How is Cobblestone Crossings Health Campus Staffed?

CMS rates COBBLESTONE CROSSINGS HEALTH CAMPUS's staffing level at 3 out of 5 stars, which is average compared to other nursing homes. Staff turnover is 44%, compared to the Indiana average of 46%. This relatively stable workforce can support continuity of care.

What Have Inspectors Found at Cobblestone Crossings Health Campus?

State health inspectors documented 30 deficiencies at COBBLESTONE CROSSINGS HEALTH CAMPUS during 2022 to 2025. These included: 30 with potential for harm.

Who Owns and Operates Cobblestone Crossings Health Campus?

COBBLESTONE CROSSINGS HEALTH CAMPUS is owned by a for-profit company. For-profit facilities operate as businesses with obligations to shareholders or private owners. The facility is operated by TRILOGY HEALTH SERVICES, a chain that manages multiple nursing homes. With 60 certified beds and approximately 44 residents (about 73% occupancy), it is a smaller facility located in TERRE HAUTE, Indiana.

How Does Cobblestone Crossings Health Campus Compare to Other Indiana Nursing Homes?

Compared to the 100 nursing homes in Indiana, COBBLESTONE CROSSINGS HEALTH CAMPUS's overall rating (3 stars) is below the state average of 3.1, staff turnover (44%) is near the state average of 46%, and health inspection rating (2 stars) is below the national benchmark.

What Should Families Ask When Visiting Cobblestone Crossings Health Campus?

Based on this facility's data, families visiting should ask: "Can I visit during a mealtime to observe dining assistance and food quality?" "How do you handle medical emergencies, and what is your hospital transfer rate?" "Can I speak with family members of current residents about their experience?"

Is Cobblestone Crossings Health Campus Safe?

Based on CMS inspection data, COBBLESTONE CROSSINGS HEALTH CAMPUS has a clean safety record: no substantiated abuse findings (meaning no confirmed cases of resident harm), no Immediate Jeopardy citations (the most serious violation level indicating risk of serious injury or death), and is not on the Special Focus Facility watch list (a federal program monitoring the lowest-performing 1% of nursing homes).
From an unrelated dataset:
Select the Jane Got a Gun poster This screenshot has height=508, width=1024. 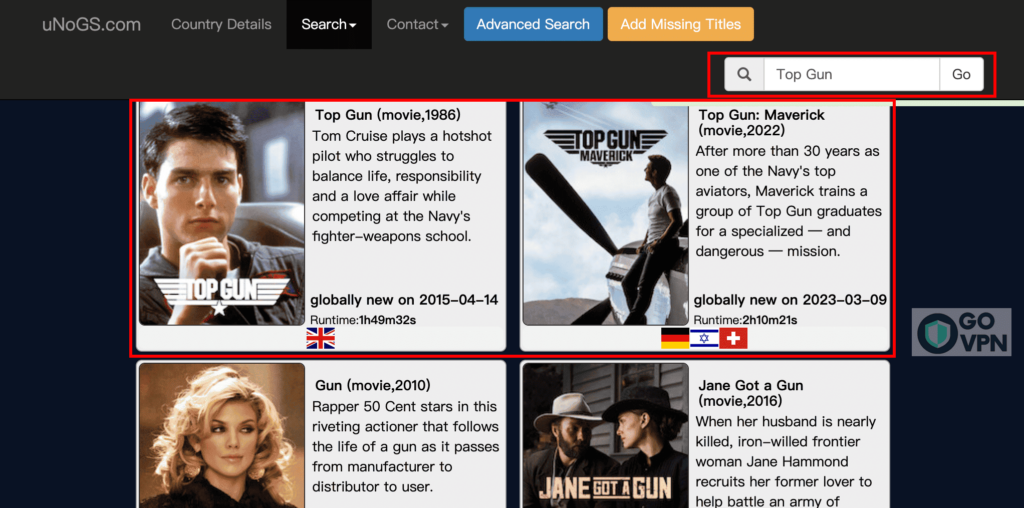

The facility has a 3-star overall rating and ranks #100 of 100 nursing homes in Indiana. While no facility is perfect, families should still ask about staff-to-resident ratios and recent inspection results during their visit.

Do Nurses at Cobblestone Crossings Health Campus Stick Around?
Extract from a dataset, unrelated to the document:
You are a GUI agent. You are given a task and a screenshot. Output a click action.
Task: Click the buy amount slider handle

COBBLESTONE CROSSINGS HEALTH CAMPUS has a staff turnover rate of 44%, which is about average for Indiana nursing homes (state average: 46%). Moderate turnover is common in nursing homes, but families should still ask about staff tenure and how the facility maintains care continuity when employees leave.

Was Cobblestone Crossings Health Campus Ever Fined?
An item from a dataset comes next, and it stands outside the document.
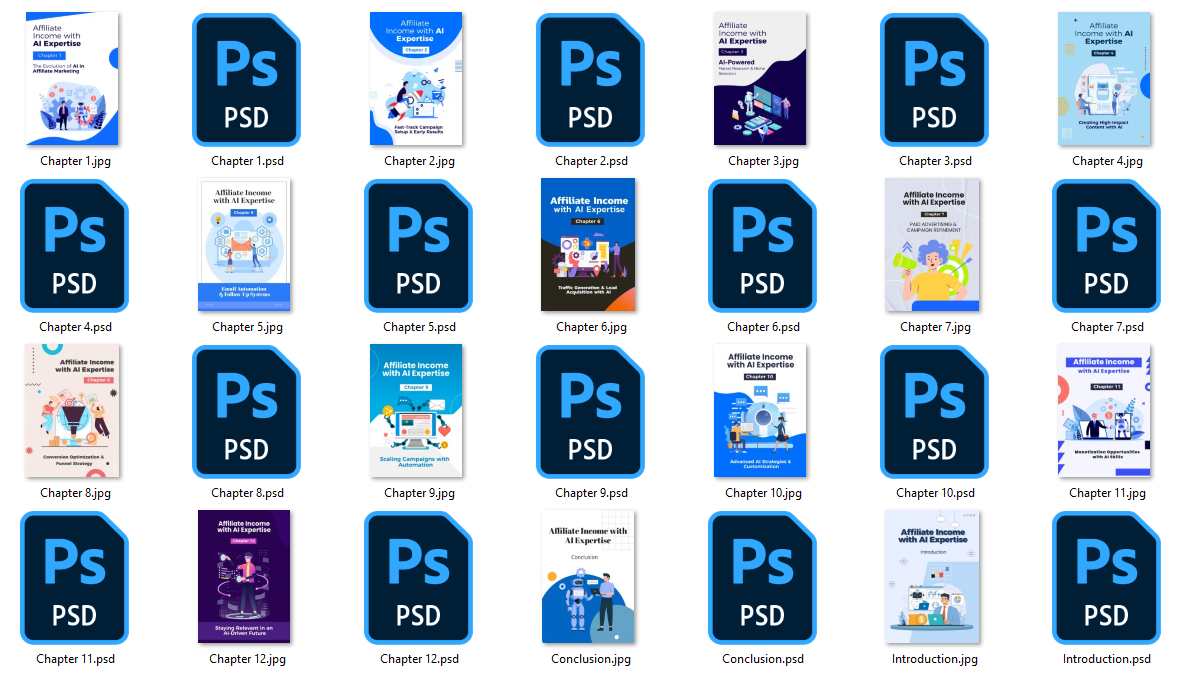Select the Introduction.psd file icon
The image size is (1187, 689).
[x=1106, y=578]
COBBLESTONE CROSSINGS HEALTH CAMPUS has no federal fines on record. CMS issues fines when nursing homes fail to meet care standards or don't correct problems found during inspections. The absence of fines suggests the facility has either maintained compliance or corrected any issues before penalties were assessed. This is a positive indicator, though families should still review recent inspection reports for the full picture.

Is Cobblestone Crossings Health Campus on Any Federal Watch List?

COBBLESTONE CROSSINGS HEALTH CAMPUS is not on any federal watch list. The most significant is the Special Focus Facility (SFF) program, which identifies the bottom 1% of nursing homes nationally based on persistent, serious quality problems. Not being on this list means the facility has avoided the pattern of deficiencies that triggers enhanced federal oversight. This is a positive indicator, though families should still review the facility's inspection history directly.